Data Retrieval

Query data from already created tables. The SELECT call follows mostly the standard SQL conventions, including all typical ingredients (such as WHERE, GROUP BY, ORDER BY etc.).

SELECT [ ALL | DISTINCT ]
    * | <expression> [ [ AS ] <alias> ] [ , ... ]
    [ FROM <from> [ , ... ] ]
    [ WHERE <filter-condition> ]
    [ GROUP BY <group-by> ]
    [ HAVING <having-condition> ]
    [ UNION [ ALL | DISTINCT ] <select> ]
    [ ORDER BY <order-by> [ ASC | DESC ] [ , ... ] ]
    [ LIMIT <end> ]
    [ OFFSET <start> ]

Note

If you would like to help, please see [our issue tracker](https://github.com/dask-contrib/dask-sql/issues/43).

Example:

SELECT
    name, SUM(x) AS s
FROM
    data
WHERE
    y < 3 AND x > 0.5
GROUP BY
    name
HAVING
    SUM(x) < 5
UNION SELECT
    'myself' AS name, 42 AS s
ORDER BY
    s
LIMIT 100

Also (all kind of) joins and (complex) subqueries are possible:

SELECT
     lhs.name, lhs.id, lhs.x
  FROM
     data AS lhs
  JOIN
     (
           SELECT
              name AS max_name,
              MAX(x) AS max_x
           FROM timeseries
           GROUP BY name
     ) AS rhs
  ON
     lhs.name = rhs.max_name AND
     lhs.x = rhs.max_x

For complex queries with many subqueries, it might be beneficial to use WITH for temporary table definitions:

WITH tmp AS (
    SELECT MAX(b) AS maxb from df GROUP BY a
)
SELECT
    maxb
FROM tmp

Implemented operations

The following list includes all operations understood and implemented in dask-sql. Scalar functions can be used to turn a column (or multiple) into a column of the same length (such as x + y or sin(x)) whereas aggregation functions can only be used in GROUP BY clauses, as they turn a column into a single value. For more information on the semantic of the different functions, please have a look into the Apache Calcite documentation.

Scalar Functions

Binary Operations: AND, OR, >, >=, <, <=, =, <>, +, -, /, *

Unary Math Operations: ABS, ACOS, ASIN, ATAN, ATAN2, CBRT, CEIL, COS, COT, DEGREES, EXP, FLOOR, LOG10, LN, POWER, RADIANS, ROUND, SIGN, SIN, TAN, TRUNCATE

String operations: LIKE, SIMILAR TO, ||, CHAR_LENGTH, UPPER, LOWER, POSITION, TRIM, OVERLAY, SUBSTRING, INITCAP

Date operations: EXTRACT, YEAR, QUARTER, MONTH, WEEK, DAYOFYEAR, DAYOFMONTH, DAYOFWEEK, HOUR, MINUTE, SECOND, LOCALTIME, LOCALTIMESTAMP, CURRENT_TIME, CURRENT_DATE, CURRENT_TIMESTAMP

Note

Due to a bug/inconsistency in Apache Calcite, both the CURRENTTIME and LOCALTIME return a time without timezone and are therefore the same functionality.

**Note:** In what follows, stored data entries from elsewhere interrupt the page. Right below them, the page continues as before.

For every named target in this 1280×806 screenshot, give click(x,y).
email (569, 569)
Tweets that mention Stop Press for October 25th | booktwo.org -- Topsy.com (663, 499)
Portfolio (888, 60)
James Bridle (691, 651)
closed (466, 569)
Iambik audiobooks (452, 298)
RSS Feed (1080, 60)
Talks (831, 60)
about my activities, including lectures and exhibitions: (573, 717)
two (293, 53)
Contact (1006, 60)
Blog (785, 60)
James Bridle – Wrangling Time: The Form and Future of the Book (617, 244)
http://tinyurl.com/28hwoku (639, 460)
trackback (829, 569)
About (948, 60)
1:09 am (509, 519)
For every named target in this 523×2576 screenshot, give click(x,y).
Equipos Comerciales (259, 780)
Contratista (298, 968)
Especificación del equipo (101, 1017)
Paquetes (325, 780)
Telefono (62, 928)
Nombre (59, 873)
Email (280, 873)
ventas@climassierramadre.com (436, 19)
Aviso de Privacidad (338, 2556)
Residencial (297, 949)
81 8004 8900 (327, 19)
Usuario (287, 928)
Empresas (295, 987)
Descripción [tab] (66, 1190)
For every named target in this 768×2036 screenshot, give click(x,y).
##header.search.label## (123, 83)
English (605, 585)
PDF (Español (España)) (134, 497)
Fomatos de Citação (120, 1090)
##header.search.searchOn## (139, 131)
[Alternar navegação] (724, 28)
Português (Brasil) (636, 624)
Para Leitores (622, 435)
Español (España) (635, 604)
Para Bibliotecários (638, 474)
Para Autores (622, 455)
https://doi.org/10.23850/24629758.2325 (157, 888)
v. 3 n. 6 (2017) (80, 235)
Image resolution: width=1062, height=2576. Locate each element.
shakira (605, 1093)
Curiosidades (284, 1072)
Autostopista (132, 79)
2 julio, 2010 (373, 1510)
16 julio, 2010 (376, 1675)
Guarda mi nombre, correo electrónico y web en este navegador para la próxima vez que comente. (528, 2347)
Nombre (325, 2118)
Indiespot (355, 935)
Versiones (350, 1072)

Special Operations: CASE, NOT, IS NULL, IS NOT NULL, IS TRUE, IS NOT TRUE, IS FALSE:, IS NOT FALSE, IS UNKNOWN, IS NOT UNKNOWN, EXISTS, RAND, RAND_INTEGER

Example:

SELECT
    SIN(x)
FROM "data"
WHERE MONTH(t) = 4

Note

It is also possible to implement custom functions. See Custom Functions and Aggregations.

Aggregations

ANY_VALUE, AVG, BIT_AND, BIT_OR, BIT_XOR, COUNT, EVERY, MAX, MIN, SINGLE_VALUE, STDDEV_POP, STDDEV_SAMP, SUM, VAR_POP, VAR_SAMP, VARIANCE

Example:

SELECT
    SUM(x)
FROM "data"
GROUP BY y

Statistical Aggregation Function which takes two columns as input are follows:

REGR_COUNT, REGR_SXX, REGR_SYY, COVAR_POP, COVAR_SAMP

SELECT
    REGR_COUNT(y,x),
    REGR_SXX(y,x),
    COVAR_POP(y,x)
FROM "data"
GROUP BY z

Note

It is also possible to implement custom aggregations. See Custom Functions and Aggregations.

Windowing/Over

ROW_NUMBER, SUM, AVG, COUNT, MAX, MIN, SINGLE_VALUE, FIRST_VALUE, LAST_VALUE

Example:

SELECT
    y,
    SUM(x) OVER (PARTITION BY z ORDER BY a NULLS FIRST)
FROM "data"

Note

Again, it is also possible to implement custom windowing functions.

Table Functions

TABLESAMPLE SYSTEM and TABLESAMPLE BERNOULLI:

Example:

SELECT * FROM "data" TABLESAMPLE BERNOULLI (20) REPEATABLE (42)

TABLESAMPLE allows to draw random samples from the given table and should be the preferred way to select samples. BERNOULLI will select a row in the original table with a probability given by the number in the brackets (in percentage). The optional flag REPEATABLE defines the random seed to use. SYSTEM is similar, but acts on partitions (so blocks of data) and is therefore much more inaccurate and should only ever be used on really large data samples where BERNOULLI is not fast enough (which is very unlikely).